The exercise
Starting with the line that contains "Click the 批量添加 button" and going on through the line that contains "[x=25, y=24]", lay out those lines of the records below as a numbered list, skipping blank lines and leaving out the pictures.

Listed entries
◇ ◇ ◇ ◇ ◇

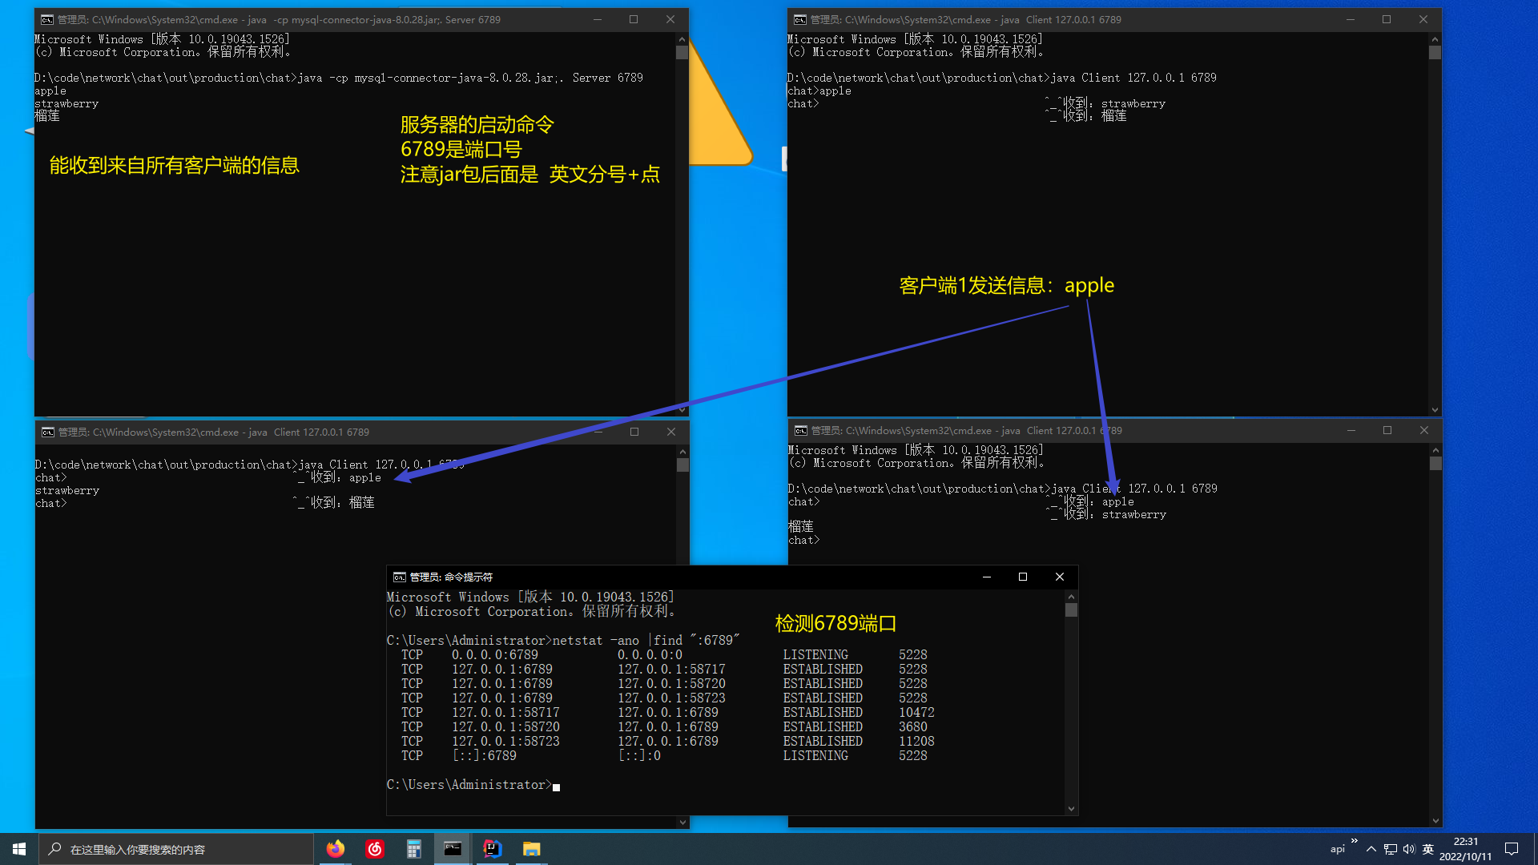Open File Explorer from taskbar
1538x865 pixels.
click(x=531, y=849)
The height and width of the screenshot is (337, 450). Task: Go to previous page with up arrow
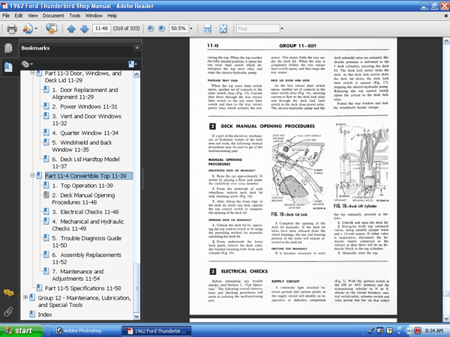pyautogui.click(x=71, y=28)
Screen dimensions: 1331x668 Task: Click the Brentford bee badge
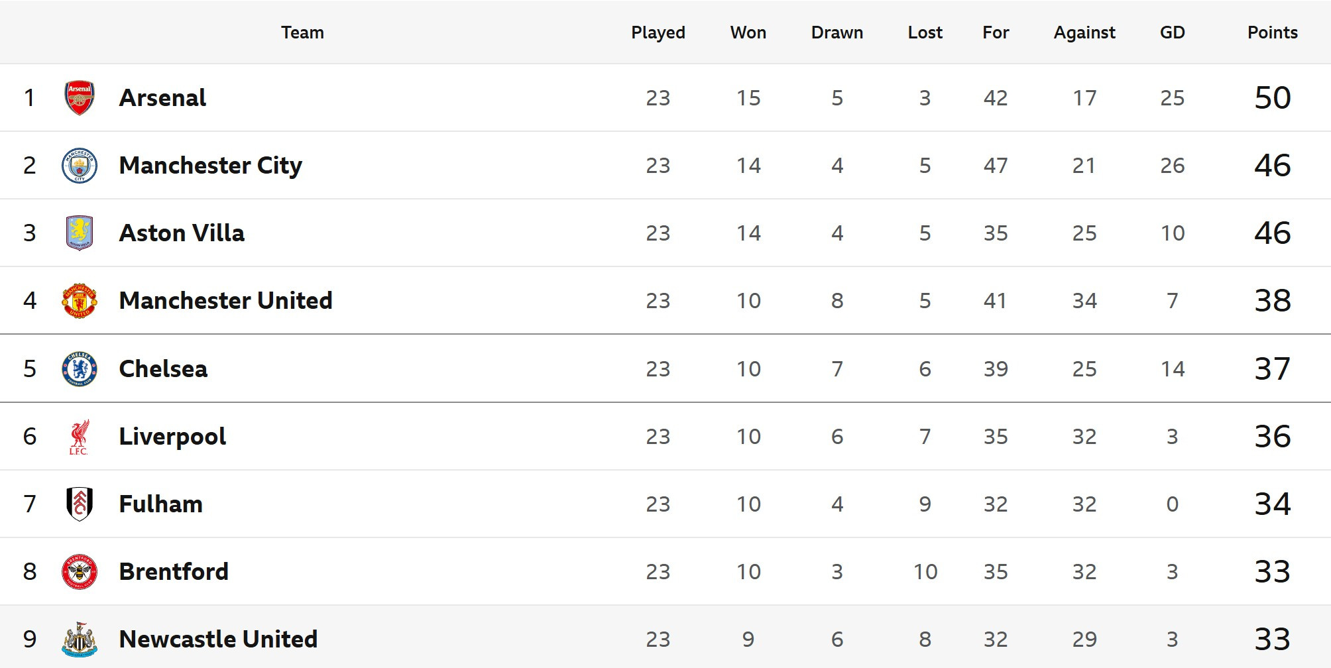click(79, 572)
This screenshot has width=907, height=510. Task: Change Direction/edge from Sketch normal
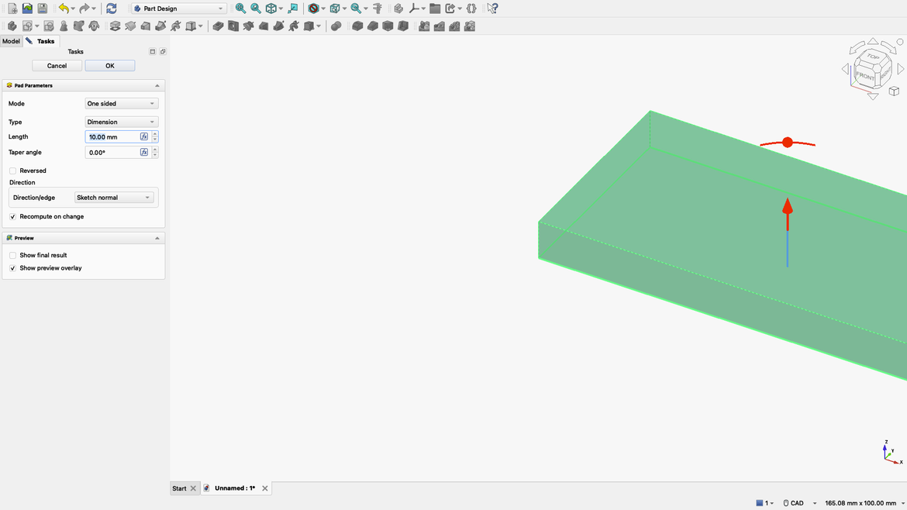pos(115,197)
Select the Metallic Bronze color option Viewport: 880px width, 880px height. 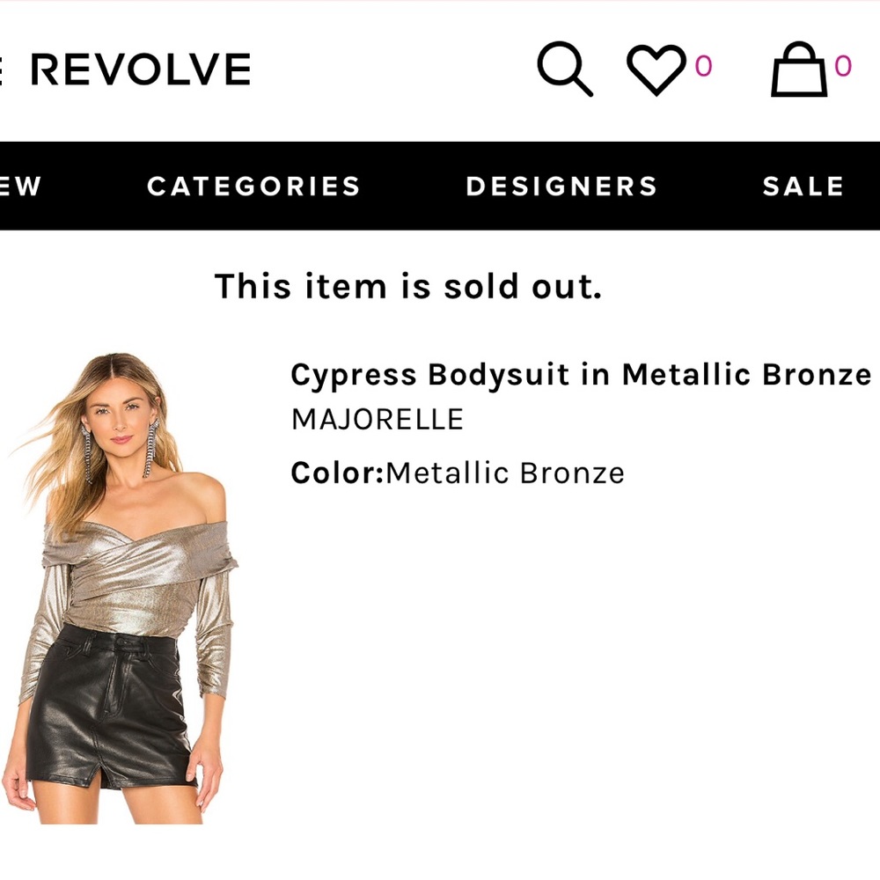pos(507,473)
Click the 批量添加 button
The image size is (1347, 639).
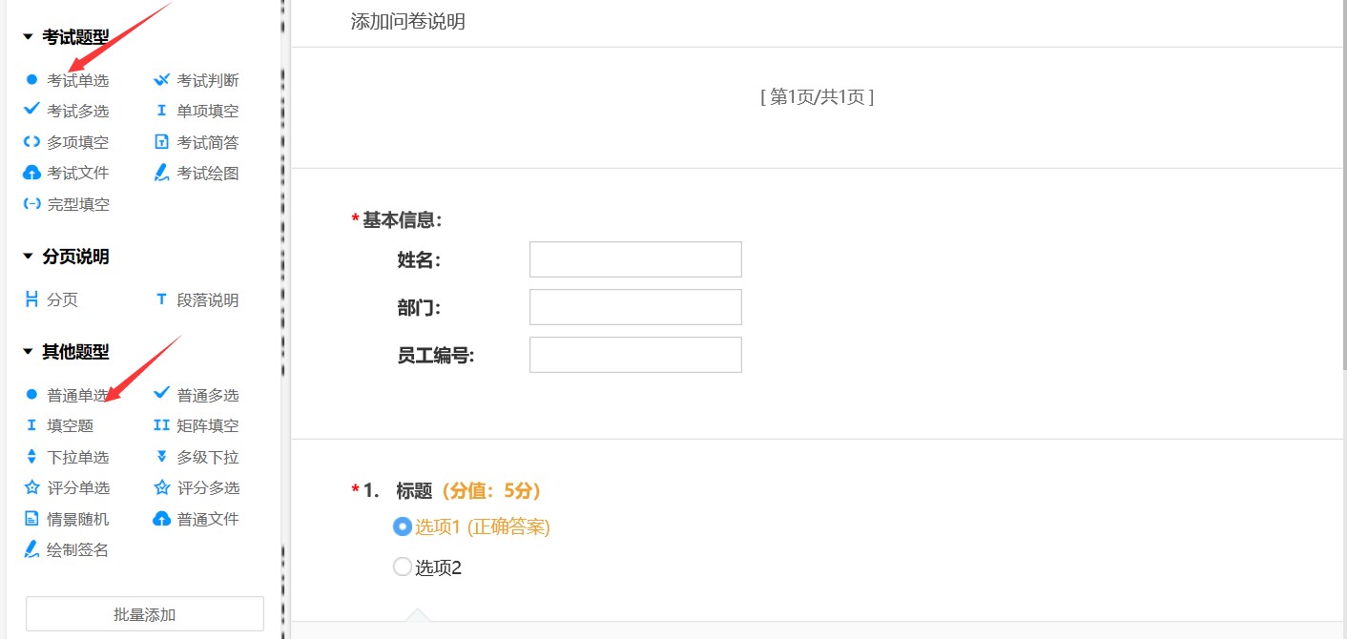[x=144, y=614]
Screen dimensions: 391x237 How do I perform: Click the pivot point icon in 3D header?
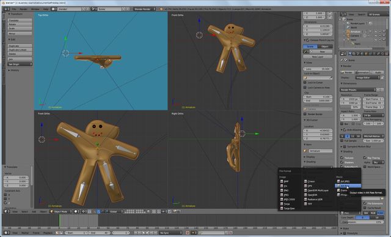pos(84,211)
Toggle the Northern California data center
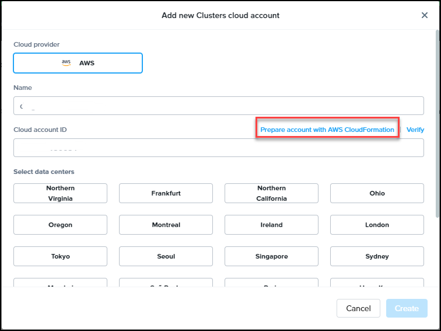The height and width of the screenshot is (331, 441). tap(271, 193)
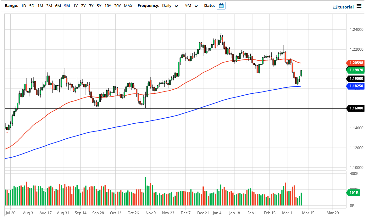Select the 1D range
This screenshot has height=218, width=366.
coord(23,6)
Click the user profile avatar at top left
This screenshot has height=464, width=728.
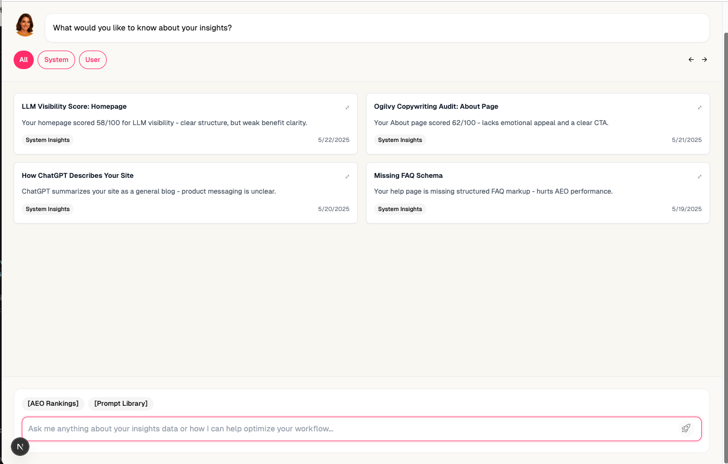[x=25, y=24]
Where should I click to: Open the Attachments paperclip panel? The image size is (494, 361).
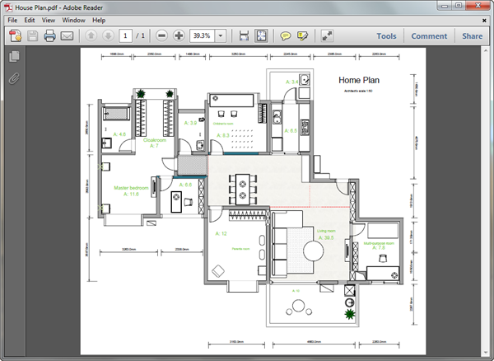coord(13,79)
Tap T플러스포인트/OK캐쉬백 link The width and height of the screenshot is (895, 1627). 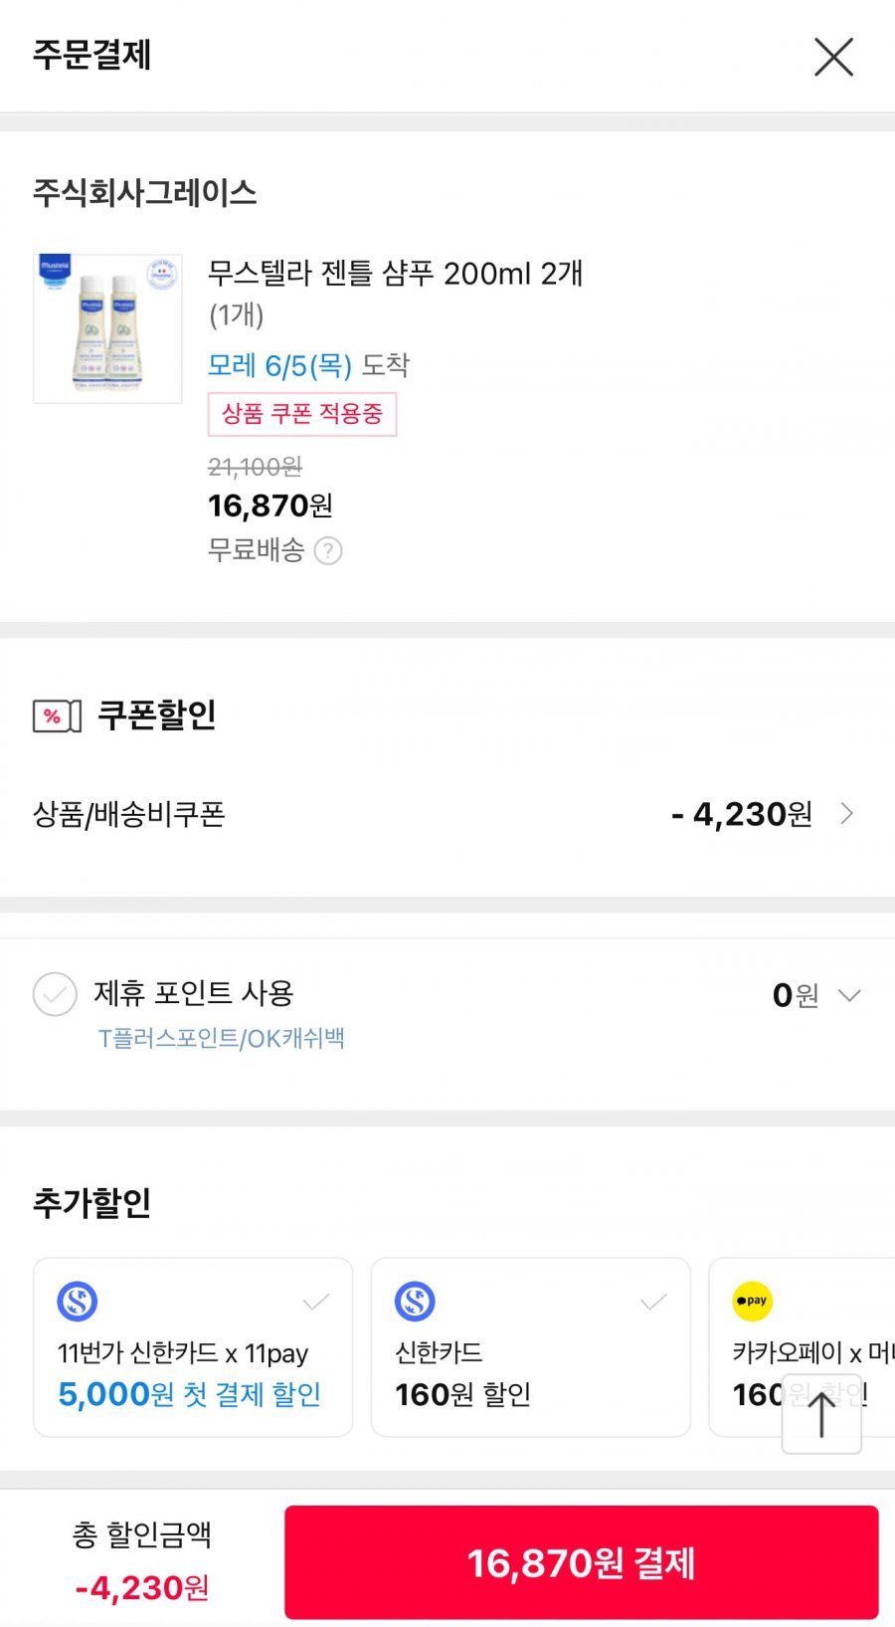[x=221, y=1039]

◇ ◇ ◇ ◇ ◇

Answer to the task
1. Click the 批量添加 button
2. The image size is (1347, 639).
3. [x=144, y=614]
4. Screen dimensions: 391x237 How do I perform: Click the pivot point icon in 3D header?
5. pos(84,211)
6. Toggle the Northern California data center
7. The height and width of the screenshot is (331, 441). tap(271, 193)
8. Select the 1D range
9. This screenshot has height=218, width=366.
10. coord(23,6)
11. Click the user profile avatar at top left
12. This screenshot has height=464, width=728.
13. [x=25, y=24]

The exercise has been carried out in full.